Le changement s’impose
Le positionnement de la Tunisie, en tant que plateforme pour l’export du textile, est menacé à long terme. Nous ne maîtrisons pas les intrants et nous perdons en compétitivité coût. La proximité géographique reste un avantage réel, mais avec des logistiques peu efficaces, cet avantage tend à disparaître progressivement. Après la révolution, le secteur a enregistré une réduction des donneurs d’ordres étrangers, frappant ainsi les professionnels de plein fouet. Le tissu industriel comporte près de 1 700 entreprises totalisant plus de 160 000 emplois. Pour préserver ce gisement, il faut travailler sur les points faibles du secteur, à savoir les activités couvrant la conception, le prototypage, l'approvisionnement, la distribution et la commercialisation. L’une des branches à développer est le textile technique, où la valeur ajoutée est plus importante. Cette gamme est intégrée à d’autres matériaux et employée pour leurs performances techniques dans plusieurs domaines, comme le secteur automobile, aéronautique, électronique, génie civil et médical. La taille de ce marché est de plus de 234 milliards de dollars en 2017 et les projections l’estiment à 335 milliards de dollars en 2025. Il faut donc prendre sa place dès aujourd’hui surtout que nos clients traditionnels (France, Italie et Espagne) sont des consommateurs de ce genre de produit. L’autre axe est celui de l’environnement. Le projet "Tunisia Sustainable Fashion" qui vient d’être lancé vise à évaluer l’impact de l’industrie du textile sur l’environnement afin d’en faire un secteur écologique. C’est un thème à la mode et qui nous permettra de déverrouiller certaines destinations. Pour ceux qui ne le savent pas, l’industrie du textile est le deuxième pollueur au monde.

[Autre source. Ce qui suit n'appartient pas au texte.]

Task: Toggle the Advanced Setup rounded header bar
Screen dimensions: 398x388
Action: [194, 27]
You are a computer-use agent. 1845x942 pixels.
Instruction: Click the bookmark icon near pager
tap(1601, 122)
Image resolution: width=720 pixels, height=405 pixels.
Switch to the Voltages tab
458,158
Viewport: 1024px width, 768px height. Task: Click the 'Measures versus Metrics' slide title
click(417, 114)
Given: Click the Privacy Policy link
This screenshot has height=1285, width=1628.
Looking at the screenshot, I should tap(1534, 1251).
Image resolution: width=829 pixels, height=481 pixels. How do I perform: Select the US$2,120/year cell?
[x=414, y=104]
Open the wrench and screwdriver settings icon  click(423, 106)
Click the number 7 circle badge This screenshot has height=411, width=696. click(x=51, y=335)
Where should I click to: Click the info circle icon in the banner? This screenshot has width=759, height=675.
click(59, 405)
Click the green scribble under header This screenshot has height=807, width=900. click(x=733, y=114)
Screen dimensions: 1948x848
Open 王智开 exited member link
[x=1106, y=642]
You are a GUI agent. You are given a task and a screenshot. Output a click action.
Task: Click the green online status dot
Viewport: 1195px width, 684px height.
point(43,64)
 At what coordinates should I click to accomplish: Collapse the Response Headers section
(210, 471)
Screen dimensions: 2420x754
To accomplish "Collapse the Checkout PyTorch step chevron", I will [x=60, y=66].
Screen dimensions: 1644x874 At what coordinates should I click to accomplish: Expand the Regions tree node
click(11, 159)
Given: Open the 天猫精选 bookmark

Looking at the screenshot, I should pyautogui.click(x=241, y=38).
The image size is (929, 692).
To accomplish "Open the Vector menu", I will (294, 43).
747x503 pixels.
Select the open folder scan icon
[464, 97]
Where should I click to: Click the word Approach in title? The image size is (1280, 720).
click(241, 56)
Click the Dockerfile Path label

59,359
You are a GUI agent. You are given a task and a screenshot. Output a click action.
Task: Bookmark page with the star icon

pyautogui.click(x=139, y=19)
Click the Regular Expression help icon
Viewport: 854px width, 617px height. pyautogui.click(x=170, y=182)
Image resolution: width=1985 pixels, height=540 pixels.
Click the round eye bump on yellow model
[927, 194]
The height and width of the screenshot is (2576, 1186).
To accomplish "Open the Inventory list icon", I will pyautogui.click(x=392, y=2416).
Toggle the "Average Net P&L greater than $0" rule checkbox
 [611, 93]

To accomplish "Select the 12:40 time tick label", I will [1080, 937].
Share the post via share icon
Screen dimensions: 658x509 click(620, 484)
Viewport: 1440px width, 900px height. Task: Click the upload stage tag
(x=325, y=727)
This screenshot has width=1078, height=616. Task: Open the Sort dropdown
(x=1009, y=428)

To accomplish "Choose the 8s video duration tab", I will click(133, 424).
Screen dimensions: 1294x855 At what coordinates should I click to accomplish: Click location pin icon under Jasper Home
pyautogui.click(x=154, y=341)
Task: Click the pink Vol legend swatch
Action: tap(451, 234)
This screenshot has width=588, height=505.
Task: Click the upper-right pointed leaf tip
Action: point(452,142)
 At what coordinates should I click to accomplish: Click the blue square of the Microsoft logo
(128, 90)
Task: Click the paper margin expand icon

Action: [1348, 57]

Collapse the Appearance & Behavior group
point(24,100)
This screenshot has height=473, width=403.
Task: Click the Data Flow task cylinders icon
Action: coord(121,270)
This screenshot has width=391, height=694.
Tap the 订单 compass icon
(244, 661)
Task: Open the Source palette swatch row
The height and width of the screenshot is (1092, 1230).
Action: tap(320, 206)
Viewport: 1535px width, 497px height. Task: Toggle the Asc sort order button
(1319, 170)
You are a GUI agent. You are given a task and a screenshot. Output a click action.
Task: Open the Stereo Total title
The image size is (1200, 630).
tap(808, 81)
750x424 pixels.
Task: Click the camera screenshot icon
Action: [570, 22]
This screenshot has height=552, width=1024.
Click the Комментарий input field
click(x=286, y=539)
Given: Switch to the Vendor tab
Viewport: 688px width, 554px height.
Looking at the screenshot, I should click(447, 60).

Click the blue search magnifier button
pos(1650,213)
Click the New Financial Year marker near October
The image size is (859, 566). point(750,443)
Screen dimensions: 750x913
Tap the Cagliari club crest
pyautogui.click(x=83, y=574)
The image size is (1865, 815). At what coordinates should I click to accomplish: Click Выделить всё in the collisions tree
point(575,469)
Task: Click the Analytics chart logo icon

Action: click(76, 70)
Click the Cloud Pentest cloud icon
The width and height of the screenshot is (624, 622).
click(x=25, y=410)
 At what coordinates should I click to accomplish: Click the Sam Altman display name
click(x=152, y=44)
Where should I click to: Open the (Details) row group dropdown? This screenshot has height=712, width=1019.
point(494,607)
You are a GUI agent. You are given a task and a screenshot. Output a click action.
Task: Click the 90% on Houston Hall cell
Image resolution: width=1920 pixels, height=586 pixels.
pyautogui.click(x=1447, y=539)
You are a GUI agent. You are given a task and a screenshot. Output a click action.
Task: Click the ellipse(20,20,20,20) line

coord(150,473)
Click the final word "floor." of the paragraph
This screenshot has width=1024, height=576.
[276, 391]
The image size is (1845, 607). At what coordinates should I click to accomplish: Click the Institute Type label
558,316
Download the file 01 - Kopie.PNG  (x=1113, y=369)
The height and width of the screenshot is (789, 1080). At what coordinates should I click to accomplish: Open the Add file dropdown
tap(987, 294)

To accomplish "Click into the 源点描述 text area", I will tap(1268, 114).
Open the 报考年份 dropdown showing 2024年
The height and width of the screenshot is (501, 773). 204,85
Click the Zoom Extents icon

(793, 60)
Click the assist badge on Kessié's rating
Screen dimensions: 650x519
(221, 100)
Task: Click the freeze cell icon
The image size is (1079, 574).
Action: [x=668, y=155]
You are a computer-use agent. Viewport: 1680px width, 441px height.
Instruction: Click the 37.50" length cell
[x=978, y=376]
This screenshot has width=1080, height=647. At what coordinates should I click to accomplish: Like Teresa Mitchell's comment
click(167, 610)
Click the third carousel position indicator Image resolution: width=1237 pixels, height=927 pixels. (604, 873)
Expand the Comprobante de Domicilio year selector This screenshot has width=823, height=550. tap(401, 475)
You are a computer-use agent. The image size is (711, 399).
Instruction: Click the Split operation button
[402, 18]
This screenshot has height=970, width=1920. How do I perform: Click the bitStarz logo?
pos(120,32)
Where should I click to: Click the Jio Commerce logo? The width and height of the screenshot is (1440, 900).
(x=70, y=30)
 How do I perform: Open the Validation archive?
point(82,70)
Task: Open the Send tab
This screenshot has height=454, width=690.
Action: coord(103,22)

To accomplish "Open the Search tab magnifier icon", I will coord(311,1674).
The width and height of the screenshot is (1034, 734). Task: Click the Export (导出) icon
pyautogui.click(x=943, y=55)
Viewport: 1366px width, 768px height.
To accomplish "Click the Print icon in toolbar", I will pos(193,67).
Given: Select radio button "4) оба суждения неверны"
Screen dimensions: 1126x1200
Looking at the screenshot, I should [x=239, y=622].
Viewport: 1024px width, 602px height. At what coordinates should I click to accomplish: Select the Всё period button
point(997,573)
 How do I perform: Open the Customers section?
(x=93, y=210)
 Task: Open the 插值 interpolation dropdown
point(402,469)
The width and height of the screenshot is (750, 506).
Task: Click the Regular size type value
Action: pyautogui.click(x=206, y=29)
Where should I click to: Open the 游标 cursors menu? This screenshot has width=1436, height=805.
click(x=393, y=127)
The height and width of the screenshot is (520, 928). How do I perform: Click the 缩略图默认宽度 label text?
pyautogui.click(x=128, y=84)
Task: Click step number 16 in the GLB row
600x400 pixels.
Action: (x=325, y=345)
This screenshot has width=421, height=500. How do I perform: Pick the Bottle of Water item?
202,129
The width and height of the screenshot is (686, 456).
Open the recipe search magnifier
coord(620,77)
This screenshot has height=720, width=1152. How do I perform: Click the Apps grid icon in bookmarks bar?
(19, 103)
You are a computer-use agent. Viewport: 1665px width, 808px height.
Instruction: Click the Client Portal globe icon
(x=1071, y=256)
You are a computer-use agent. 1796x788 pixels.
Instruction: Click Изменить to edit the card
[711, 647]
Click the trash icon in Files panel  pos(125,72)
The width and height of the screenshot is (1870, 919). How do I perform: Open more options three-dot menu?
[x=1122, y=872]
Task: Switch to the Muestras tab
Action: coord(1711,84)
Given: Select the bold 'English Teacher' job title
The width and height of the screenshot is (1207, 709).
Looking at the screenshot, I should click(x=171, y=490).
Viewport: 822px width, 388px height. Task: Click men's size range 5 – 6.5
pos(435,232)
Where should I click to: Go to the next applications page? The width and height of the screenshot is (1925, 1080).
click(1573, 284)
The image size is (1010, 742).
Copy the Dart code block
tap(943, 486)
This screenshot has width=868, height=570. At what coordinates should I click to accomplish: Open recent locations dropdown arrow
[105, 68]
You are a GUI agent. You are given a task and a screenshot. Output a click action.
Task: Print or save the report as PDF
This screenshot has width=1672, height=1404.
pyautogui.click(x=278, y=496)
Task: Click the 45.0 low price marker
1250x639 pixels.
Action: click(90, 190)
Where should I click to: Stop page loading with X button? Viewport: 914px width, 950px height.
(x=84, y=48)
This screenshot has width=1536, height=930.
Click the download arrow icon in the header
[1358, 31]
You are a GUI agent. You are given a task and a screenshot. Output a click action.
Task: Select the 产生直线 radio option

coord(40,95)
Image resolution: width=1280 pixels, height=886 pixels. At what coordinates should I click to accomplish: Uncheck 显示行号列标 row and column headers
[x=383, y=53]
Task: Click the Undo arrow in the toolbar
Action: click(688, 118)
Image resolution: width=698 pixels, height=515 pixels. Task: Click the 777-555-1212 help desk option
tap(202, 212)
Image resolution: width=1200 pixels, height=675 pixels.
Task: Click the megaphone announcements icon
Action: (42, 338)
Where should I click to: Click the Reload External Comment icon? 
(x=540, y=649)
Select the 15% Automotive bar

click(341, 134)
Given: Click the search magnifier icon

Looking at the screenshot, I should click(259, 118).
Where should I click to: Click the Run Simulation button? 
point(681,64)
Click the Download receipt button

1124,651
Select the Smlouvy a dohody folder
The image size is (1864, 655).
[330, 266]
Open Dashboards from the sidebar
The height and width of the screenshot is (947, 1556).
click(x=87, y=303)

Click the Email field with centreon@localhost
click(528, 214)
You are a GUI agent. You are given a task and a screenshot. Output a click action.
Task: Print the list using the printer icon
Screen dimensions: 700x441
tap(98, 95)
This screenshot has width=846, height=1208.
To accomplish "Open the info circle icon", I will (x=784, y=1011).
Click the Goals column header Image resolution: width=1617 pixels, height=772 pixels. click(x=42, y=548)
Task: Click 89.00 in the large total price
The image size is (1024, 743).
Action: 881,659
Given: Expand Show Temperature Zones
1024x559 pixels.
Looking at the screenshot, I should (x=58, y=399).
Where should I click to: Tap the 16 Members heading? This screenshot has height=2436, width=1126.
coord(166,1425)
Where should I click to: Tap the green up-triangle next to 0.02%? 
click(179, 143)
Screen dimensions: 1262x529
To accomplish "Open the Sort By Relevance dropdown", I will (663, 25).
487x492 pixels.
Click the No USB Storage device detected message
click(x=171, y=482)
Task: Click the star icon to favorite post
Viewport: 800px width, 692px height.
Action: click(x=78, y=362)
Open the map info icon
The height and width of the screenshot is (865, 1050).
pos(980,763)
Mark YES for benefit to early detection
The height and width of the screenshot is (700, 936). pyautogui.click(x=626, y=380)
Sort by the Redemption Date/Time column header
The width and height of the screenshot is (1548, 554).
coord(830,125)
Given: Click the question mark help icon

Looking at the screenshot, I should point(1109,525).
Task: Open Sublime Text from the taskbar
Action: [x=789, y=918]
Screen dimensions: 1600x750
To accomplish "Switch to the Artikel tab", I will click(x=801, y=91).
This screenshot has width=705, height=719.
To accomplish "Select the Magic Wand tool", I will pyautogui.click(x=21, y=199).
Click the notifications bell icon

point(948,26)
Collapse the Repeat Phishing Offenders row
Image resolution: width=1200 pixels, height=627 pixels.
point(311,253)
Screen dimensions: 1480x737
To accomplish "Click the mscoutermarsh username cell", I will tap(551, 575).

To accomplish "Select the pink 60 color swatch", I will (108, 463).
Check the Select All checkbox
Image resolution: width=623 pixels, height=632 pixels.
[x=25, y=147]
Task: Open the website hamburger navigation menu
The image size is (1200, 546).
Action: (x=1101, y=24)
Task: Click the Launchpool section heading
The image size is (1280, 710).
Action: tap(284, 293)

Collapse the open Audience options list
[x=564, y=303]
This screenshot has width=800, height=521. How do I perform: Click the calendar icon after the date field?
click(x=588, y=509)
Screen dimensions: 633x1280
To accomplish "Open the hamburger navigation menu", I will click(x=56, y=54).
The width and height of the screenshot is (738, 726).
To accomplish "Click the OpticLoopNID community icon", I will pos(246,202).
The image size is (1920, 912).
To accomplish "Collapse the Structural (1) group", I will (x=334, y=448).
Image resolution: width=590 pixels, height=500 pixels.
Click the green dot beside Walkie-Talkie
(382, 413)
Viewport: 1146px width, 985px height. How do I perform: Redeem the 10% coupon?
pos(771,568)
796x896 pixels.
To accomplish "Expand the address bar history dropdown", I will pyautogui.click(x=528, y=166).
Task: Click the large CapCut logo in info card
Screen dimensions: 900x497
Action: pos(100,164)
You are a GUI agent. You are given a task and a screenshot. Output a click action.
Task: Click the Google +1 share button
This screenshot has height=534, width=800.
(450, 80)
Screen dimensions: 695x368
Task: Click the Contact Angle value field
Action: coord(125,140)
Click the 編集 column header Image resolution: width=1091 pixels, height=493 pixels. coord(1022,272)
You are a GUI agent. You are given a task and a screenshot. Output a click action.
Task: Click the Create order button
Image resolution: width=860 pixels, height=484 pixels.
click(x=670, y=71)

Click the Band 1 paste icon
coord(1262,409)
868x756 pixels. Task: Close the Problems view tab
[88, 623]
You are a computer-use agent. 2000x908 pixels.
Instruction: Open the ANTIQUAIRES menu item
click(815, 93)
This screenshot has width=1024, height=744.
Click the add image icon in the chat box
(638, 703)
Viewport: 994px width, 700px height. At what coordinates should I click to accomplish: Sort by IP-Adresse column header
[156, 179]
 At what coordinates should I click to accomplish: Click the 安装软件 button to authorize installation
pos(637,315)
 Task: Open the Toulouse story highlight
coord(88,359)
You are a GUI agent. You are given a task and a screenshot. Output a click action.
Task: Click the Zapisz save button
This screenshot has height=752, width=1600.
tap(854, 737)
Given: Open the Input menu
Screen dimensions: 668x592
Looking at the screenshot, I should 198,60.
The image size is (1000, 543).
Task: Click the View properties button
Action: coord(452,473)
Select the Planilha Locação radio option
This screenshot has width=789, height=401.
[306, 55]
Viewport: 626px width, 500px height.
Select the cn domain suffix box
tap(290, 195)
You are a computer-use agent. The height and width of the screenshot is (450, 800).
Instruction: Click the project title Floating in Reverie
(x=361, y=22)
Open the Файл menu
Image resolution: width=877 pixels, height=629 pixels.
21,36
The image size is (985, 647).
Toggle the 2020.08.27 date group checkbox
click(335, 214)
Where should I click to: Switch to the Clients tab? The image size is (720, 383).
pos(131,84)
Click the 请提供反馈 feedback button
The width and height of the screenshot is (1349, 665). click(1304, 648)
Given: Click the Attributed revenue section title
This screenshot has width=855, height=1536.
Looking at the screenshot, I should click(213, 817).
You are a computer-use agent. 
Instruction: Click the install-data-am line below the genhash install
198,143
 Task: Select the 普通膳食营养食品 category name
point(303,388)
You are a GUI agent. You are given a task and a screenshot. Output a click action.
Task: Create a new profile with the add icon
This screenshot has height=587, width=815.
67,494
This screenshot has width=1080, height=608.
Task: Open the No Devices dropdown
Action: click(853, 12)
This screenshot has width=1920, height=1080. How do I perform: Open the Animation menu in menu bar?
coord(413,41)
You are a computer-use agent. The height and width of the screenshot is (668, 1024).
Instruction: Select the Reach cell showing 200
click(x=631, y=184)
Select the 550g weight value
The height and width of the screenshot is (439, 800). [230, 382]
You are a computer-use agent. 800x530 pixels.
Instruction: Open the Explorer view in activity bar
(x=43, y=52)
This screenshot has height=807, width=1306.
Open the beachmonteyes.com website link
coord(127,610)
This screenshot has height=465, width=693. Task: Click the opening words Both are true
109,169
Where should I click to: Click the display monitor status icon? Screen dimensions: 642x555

Il y a également le recyclage. C’est une opportunité pour attirer des investissements importants capables de rendre les matières recyclées aussi rentables que les matières vierges. Le recyclage mécanique du coton est aujourd’hui maîtrisé, mais il dégrade la qualité de la fibre. Un nouveau vêtement ne peut contenir plus de 20 % de fibre recyclée. En revanche, la laine peut être recyclée plusieurs fois et il est possible de transformer du coton en une fibre artificielle. Il faut juste se rappeler que pour des clubs comme Manchester United, le Bayern Munich, la Juventus Turin et le Real Madrid, Adidas a fait le choix d’offrir des maillots pré-match issus de la collecte de bouteilles recyclées.